Edgar L. Gärtner
Nach der offiziellen Statistik fallen Frauen etwa doppelt so häufig in Depressionen wie Männer. Deshalb gelten Depressionen auch in der veröffentlichten Meinung als typische Frauen-Leiden. Diesem Eindruck widerspricht allerdings die Tatsache, dass sich mehr als dreimal so viele Männer das Leben nehmen wie Frauen. Da bekannt ist, dass etwa 70 Prozent aller Selbstmord-Kandidaten als depressiv diagnostiziert werden, zeigt sich hier ein Widerspruch. Es muss also eher davon ausgegangen werden, das das Risiko, an einer Depression zu erkranken, bei beiden Geschlechtern etwa gleich hoch ist.
Die Statistik kann allerdings dadurch zu einem irreführenden Eindruck gelangen, dass Frauen und Männer bei Selbstmordversuchen in der Regel nicht die gleichen Methoden anwenden. Frauen bevorzugen starke Schlaftabletten oder ähnliches und werden dann oft im letzten Moment gerettet, indem man ihnen den Magen auspumpt. Männer erhängen sich öfter oder werfen sich vor einen Zug, was eine Rettung unwahrscheinlich macht.
Dr. Michael Putzke, Facharzt für Psychiatrie am Bad Nauheimer Hochwald-Krankenhaus, hat sich vor kurzem in einem von der „Wetterauer Zeitung“ veröffentlichten längeren Interview mit dem unterschiedlichen Umgang von Frauen und Männern mit psychischen Belastungen beschäftigt. Frauen gelten im Hinblick auf den Leistungsdruck und die häufig wechselnden Anforderung der modernen Arbeitswelt übrigens als grundsätzlich fitter als die Männer, weil sie flexibler reagieren und öfters das „Multitasking“ beherrschen. Männer tun sich oft schwerer damit, lassen sich das aber nicht anmerken, weil Passivität, Traurigkeit und Antriebsschwäche noch immer als typisch weibliche Eigenschaften gelten. Als männlich gilt hingegen der Versuch, Depressionen zu verbergen beziehungsweise allein durch Willensstärke zu überwinden. „Männer leiden still und leugnen laut.“ So bringt es Dr. Putzke auf den Punkt. Er sieht darin den Hauptgrund für die hohe Dunkelziffer in der statistischen Erfassung von Depressionen bei Männern.
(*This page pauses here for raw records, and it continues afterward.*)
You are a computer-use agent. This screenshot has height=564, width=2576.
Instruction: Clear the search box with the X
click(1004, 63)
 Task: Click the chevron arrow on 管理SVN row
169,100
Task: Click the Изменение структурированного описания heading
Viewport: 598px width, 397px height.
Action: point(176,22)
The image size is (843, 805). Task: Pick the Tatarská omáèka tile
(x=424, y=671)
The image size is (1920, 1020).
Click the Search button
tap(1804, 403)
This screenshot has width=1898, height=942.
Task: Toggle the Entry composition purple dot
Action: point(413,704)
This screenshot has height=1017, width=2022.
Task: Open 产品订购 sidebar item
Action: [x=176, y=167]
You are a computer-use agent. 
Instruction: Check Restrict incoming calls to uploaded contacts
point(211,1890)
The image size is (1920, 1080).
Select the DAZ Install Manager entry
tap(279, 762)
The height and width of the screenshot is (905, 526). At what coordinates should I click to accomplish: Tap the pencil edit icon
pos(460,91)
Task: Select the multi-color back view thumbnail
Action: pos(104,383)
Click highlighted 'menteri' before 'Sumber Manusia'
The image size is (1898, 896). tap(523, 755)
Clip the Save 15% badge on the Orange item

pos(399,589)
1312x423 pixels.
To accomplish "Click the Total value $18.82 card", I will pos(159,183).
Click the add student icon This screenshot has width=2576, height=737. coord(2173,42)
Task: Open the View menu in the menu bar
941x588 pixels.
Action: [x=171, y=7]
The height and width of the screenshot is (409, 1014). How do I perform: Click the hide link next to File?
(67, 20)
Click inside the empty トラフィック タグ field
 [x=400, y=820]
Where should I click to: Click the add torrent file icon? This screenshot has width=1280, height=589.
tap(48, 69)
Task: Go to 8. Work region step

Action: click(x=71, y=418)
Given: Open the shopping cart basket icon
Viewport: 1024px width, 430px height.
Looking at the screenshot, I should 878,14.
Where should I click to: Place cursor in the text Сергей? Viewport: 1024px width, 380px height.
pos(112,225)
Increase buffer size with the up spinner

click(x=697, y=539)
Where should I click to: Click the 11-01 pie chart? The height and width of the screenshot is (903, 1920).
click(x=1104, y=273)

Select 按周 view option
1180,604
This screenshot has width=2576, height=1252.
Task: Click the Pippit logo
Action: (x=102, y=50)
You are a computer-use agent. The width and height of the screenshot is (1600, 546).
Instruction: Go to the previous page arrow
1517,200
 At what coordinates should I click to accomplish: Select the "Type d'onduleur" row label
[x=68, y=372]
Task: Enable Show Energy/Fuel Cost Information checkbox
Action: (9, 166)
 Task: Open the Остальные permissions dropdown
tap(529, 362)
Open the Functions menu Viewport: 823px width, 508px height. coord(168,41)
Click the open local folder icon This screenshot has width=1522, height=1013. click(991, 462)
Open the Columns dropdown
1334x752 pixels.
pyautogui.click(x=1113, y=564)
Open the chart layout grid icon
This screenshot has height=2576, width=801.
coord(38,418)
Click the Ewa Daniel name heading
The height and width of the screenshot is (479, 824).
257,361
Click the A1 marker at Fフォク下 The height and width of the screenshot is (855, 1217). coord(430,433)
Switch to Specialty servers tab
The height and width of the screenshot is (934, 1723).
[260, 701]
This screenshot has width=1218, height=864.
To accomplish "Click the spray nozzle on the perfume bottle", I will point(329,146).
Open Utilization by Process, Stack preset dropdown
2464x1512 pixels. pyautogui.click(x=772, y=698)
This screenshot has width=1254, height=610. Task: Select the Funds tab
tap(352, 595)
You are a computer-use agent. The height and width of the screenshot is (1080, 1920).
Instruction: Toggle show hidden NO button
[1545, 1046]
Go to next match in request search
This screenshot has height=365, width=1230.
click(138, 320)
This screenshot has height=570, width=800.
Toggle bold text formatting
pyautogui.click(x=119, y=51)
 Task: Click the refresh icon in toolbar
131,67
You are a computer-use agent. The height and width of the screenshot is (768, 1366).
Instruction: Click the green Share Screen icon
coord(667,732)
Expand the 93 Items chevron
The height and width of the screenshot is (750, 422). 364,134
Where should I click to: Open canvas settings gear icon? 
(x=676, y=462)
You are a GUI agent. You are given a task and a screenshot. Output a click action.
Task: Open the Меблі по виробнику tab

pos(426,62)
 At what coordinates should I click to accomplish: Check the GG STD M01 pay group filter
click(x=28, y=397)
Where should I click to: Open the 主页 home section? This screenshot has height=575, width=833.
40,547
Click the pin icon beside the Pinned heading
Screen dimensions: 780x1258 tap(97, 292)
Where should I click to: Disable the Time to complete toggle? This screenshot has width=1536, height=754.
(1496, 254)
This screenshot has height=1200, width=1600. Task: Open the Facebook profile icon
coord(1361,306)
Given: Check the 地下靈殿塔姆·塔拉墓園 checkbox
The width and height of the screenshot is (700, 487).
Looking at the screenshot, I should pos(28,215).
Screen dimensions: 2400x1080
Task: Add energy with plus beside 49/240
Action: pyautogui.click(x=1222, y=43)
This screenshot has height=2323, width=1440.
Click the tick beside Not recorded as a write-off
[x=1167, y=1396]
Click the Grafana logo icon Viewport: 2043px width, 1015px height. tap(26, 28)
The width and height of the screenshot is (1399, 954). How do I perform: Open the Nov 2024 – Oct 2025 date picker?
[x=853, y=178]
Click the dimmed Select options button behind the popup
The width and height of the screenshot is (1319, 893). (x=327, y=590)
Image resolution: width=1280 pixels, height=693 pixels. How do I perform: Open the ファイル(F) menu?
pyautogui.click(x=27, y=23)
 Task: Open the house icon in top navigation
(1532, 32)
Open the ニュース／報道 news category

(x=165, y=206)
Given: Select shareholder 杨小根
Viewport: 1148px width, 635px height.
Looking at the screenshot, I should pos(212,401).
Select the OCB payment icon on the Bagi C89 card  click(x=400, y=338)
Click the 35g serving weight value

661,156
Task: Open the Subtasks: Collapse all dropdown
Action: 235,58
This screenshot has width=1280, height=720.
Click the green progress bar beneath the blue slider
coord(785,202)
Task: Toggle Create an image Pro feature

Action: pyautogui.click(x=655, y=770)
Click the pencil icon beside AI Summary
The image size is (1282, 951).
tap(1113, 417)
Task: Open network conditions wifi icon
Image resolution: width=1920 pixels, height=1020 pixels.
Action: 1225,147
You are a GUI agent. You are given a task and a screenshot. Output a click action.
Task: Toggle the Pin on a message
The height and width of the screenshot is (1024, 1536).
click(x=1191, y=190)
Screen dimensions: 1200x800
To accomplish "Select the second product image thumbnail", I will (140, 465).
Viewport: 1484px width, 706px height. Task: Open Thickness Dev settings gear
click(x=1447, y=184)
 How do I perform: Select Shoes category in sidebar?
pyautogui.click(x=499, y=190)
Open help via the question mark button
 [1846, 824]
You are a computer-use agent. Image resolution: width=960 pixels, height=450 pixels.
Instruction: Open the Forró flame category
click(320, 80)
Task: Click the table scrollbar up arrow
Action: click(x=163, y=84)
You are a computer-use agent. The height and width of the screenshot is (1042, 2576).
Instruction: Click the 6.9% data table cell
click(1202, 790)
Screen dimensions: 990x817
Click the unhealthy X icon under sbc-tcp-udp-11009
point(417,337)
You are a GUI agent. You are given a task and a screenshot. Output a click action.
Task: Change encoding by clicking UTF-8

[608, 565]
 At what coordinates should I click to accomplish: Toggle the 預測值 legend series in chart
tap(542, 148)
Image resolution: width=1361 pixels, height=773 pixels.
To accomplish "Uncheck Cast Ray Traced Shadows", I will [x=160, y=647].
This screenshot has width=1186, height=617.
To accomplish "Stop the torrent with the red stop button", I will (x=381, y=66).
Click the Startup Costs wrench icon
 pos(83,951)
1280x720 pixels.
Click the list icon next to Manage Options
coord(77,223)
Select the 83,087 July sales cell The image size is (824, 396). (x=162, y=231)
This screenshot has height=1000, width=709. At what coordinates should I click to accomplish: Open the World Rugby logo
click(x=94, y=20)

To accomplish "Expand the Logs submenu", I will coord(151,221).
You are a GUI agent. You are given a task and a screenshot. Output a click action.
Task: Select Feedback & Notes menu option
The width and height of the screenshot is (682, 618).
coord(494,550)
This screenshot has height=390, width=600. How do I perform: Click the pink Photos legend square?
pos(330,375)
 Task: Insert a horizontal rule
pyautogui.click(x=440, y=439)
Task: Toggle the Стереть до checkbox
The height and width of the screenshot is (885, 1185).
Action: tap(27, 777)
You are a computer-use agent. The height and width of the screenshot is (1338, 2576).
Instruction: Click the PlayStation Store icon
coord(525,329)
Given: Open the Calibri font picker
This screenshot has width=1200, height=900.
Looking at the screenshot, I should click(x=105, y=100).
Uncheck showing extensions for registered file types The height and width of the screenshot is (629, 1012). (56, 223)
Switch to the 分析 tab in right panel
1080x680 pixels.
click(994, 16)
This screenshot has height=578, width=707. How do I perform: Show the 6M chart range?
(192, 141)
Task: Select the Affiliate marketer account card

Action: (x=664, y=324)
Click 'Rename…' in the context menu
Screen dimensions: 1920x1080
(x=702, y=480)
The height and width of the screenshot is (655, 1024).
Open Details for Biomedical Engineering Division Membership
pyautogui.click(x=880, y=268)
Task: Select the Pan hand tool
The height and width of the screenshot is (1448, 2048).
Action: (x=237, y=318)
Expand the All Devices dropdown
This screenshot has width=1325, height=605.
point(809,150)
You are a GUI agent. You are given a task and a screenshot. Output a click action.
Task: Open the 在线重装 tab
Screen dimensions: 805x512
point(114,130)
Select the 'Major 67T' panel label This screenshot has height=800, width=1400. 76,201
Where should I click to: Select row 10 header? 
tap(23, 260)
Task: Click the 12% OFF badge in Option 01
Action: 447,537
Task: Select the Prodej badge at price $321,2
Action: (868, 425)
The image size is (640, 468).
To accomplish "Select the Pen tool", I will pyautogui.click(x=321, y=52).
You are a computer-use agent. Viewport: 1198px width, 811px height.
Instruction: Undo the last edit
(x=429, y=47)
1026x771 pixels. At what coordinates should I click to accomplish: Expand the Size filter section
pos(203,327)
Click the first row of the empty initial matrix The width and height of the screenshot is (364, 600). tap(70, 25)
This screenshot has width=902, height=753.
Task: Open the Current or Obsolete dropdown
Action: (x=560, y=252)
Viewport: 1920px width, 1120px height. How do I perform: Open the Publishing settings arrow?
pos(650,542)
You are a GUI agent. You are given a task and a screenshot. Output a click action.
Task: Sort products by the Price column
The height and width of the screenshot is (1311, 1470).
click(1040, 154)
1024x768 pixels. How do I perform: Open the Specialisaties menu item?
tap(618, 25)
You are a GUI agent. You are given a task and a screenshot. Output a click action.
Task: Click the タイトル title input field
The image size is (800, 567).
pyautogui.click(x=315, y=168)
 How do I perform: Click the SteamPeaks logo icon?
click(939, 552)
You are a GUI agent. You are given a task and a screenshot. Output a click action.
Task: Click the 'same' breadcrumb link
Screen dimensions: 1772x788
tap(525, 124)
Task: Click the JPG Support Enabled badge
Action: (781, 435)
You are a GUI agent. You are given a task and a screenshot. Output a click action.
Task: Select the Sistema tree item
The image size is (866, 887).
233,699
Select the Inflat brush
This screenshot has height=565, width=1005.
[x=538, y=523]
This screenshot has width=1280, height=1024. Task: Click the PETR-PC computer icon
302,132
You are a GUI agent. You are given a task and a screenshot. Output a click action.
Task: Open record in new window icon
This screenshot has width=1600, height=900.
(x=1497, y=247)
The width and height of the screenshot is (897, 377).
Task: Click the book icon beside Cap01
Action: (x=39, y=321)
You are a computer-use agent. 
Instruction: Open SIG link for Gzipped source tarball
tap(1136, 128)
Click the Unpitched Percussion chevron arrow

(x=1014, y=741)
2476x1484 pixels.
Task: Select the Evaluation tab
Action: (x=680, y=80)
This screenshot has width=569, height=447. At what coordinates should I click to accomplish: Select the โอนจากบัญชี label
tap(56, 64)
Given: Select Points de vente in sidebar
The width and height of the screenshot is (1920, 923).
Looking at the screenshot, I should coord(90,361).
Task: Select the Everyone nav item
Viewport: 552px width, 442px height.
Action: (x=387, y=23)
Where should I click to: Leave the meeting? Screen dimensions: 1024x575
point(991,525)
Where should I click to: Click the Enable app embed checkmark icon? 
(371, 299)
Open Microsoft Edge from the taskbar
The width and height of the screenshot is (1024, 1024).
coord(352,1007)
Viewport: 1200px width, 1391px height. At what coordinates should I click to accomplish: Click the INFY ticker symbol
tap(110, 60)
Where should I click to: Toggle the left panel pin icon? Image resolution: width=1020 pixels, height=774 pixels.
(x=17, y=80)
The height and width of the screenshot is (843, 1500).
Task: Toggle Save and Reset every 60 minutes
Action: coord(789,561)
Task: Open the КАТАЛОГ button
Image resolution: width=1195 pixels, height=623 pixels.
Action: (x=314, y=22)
Mit Arbeitsunfähigkeit infolge psychischer Probleme konfrontiert, sprechen Männer eher von „Burn-out“ als von Depression. Denn die Diagnose „Burn-out“ legt nahe, dass sie vorher versucht haben, heldenhaft ihren Mann zu stehen und sich dabei verausgabt haben. Da es ohnehin schwierig ist, Burn-out und Depression, differentialdiagnostisch sauber voneinander abzugrenzen, verbergen sich bei Männern vermutlich viele Depressionen hinter der sozial besser akzeptierten Diagnose „Burn-out“. Dennoch sei es wichtig, eine Depression klar zu diagnostizieren, betont Dr. Putzke. Bleibe sie nämlich unbehandelt, könne sie leicht chronisch werden und vergrößere dann auch das Risiko somatischer Erkrankungen wie Herz- und Gefäßkrankheiten, Schlaganfall oder Diabetes.
Nach der neuesten Gesundheitsbefragung (Ehis) der EU werden übrigens Symptome der Depression in Deutschland mit 9,2 Prozent der Antworten deutlich häufiger angegeben als im Durchschnitt der EU mit 6,6 Prozent. Nach Luxemburg (mit 10 Prozent) gilt Deutschland von den 25 Ländern, die an der Befragung teilgenommen haben, als das europäische Land mit den meisten Depressionen.